Devnya Cement’s ANRAV carbon capture, utilisation and storage (CCUS) project in Bulgaria has received little public attention so far so we’ll look a little more closely at this one first. No obvious information is available on what capture technology might be in consideration at the plant. HeidelbergCement’s leading experience in carbon capture technology at cement plants gives it a variety of methods it could use from a solvent scrubbing route to something less common. What the company has said is that, subject to regulatory approval and permitting, the project could start to capture 0.8Mt/yr of CO2 from 2028.
What has also been revealed is that the project is linking up via pipelines to a depleted part of the Galata gas field site in the Black Sea. Oil and gas company Petroceltic Bulgaria is a partner and the aim of the project is to start a CCUS cluster in Eastern Europe. with the potential for other capture sites in Romania and Egypt to join in. This is noteworthy because much of the focus for the burgeoning cement sector CCUS in Europe so far has been on usage on local industrial clusters or storage in the North Sea.
The other new one is the Go4ECOPlanet project at Holcim’s Kujawy plant in Poland. Lafarge Cement is working with Air Liquide on the project. The latter will be providing its Cryocap FG adsorption and cryogenics technology for direct capture of flue gas at the plant. The transportation of the CO2 is also interesting here as it will be by train not pipeline. Liquid CO2 will be despatched to a terminal in Gdańsk, then transferred to ships before being pumped down into a storage field under the North Sea.
Turning to the other two grant recipients, the Carbon2Business project plans to capture over 1Mt/yr of CO2 using a second generation oxyfuel process at Holcim Deutschland’s Lägerdorf cement plant. This project is part of a larger regional hydrogen usage cluster so the captured CO2 will be used to manufacture methanol in combination with the hydrogen. Finally, Lhoist’s project at a lime plant in France is another team-up with Air Liquide, again using the latter’s Cryocap technology. The capture CO2 will be transported by shared pipeline to a hub near Dunkirk and then stored beneath the North Sea as part of the D'Artagnan initiative. Around 0.61Mt/yr of CO2 is expected to be sequestered.

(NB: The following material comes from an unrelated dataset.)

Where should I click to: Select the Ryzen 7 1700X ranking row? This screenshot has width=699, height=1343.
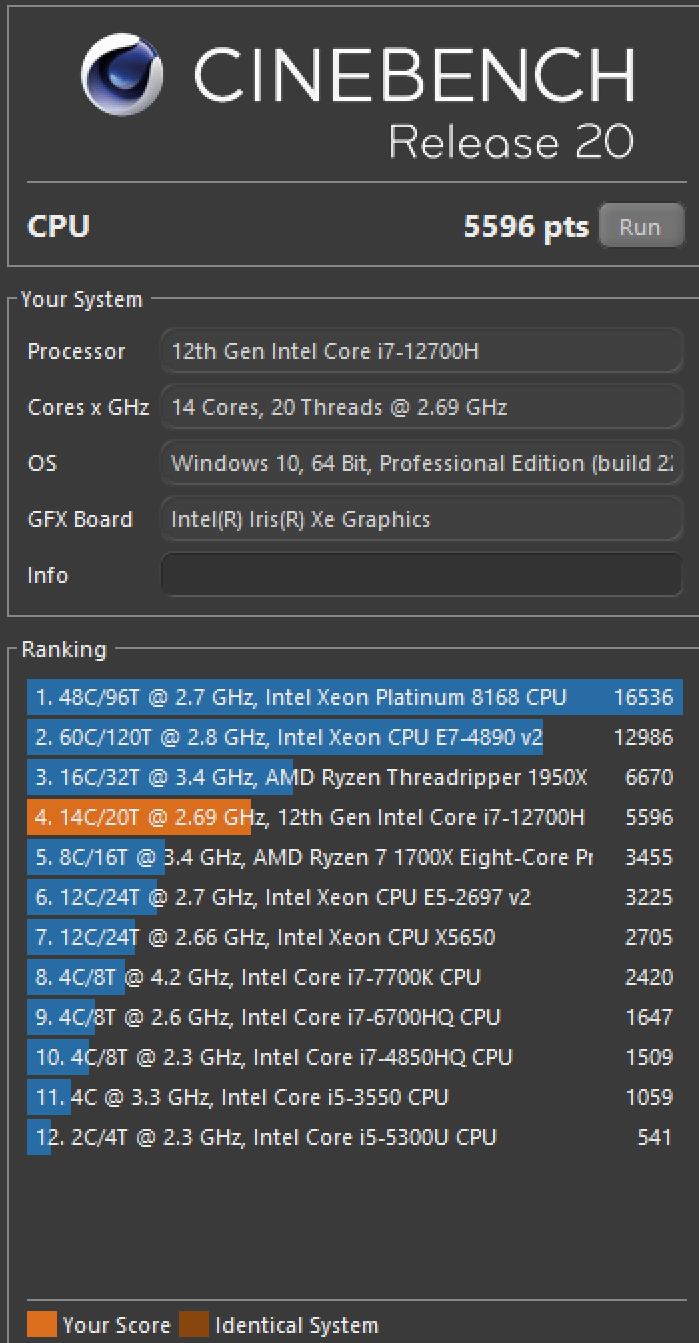coord(354,857)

The key point to consider from all of the above is that all of these projects are clear about what is happening to the CO2 after capture. The days of ‘carbon capture and something’ have thankfully been left behind. CO2 transportation infrastructure is either being used or built and these cement plants will be feeding into it. This will inevitably lead to questions about whether all these new CO2 networks can support themselves with or without EU funding but that is an argument for another day.
Finally, in other news, four residents from the Indonesian island of Pulau Pari started legal proceedings against Holcim last week for alleged damages caused by climate change. Industrial CO2 emissions are unquestionably a cause of this along with other sources but what a court might think about this remains to be seen. Yet, it is intriguing that the plantiffs have decided to go after the 47th largest corporate emitter rather than, say, one of the top 10. Regardless of how far the islanders get this is likely not to be last such similar attempt. If the case does make it to court though it seems likely that Holcim will mention its work on CCUS such as the two projects above. Only another 200-odd cement plants in Europe to go.